### [HOW TO COMPLETE THIS TASK]
For each line below that contains the word "button", make a copy.

### [SOURCE INFORMATION]
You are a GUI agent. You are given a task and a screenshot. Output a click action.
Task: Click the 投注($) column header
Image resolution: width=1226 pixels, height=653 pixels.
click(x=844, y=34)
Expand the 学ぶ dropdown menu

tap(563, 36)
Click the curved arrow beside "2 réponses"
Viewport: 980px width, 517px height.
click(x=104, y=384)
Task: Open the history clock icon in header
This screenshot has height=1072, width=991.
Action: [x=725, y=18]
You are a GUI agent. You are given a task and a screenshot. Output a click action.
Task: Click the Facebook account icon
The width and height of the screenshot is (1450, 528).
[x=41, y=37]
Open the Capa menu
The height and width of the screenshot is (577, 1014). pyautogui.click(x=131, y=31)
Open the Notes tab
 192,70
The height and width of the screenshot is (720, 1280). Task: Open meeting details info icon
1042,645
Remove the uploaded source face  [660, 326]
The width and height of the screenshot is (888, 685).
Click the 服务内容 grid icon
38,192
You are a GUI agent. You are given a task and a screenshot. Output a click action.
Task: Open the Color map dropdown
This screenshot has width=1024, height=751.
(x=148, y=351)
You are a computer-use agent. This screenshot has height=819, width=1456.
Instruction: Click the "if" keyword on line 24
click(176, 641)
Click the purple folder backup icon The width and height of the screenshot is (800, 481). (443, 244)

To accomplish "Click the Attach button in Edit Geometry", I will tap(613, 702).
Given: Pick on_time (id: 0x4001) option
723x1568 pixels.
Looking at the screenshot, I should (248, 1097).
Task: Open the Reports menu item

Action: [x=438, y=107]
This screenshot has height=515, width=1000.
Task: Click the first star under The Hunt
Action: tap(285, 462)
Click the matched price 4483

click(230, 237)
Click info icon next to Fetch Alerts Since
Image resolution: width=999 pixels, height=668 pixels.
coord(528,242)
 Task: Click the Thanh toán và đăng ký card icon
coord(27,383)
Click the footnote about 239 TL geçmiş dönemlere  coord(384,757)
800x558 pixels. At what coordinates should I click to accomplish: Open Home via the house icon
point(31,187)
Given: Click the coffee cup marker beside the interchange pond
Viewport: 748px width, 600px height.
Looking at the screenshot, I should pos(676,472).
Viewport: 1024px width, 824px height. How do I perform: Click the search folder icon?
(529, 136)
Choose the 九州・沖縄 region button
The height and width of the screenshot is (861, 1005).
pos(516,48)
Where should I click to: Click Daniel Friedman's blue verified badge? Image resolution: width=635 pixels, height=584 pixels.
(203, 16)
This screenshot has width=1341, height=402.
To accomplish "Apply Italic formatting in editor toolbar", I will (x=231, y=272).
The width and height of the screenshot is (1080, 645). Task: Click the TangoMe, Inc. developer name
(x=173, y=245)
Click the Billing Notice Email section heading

### [YOUR SOLUTION]
To accomplish "Click the Attach button in Edit Geometry", I will tap(613, 702).
Choose the 九州・沖縄 region button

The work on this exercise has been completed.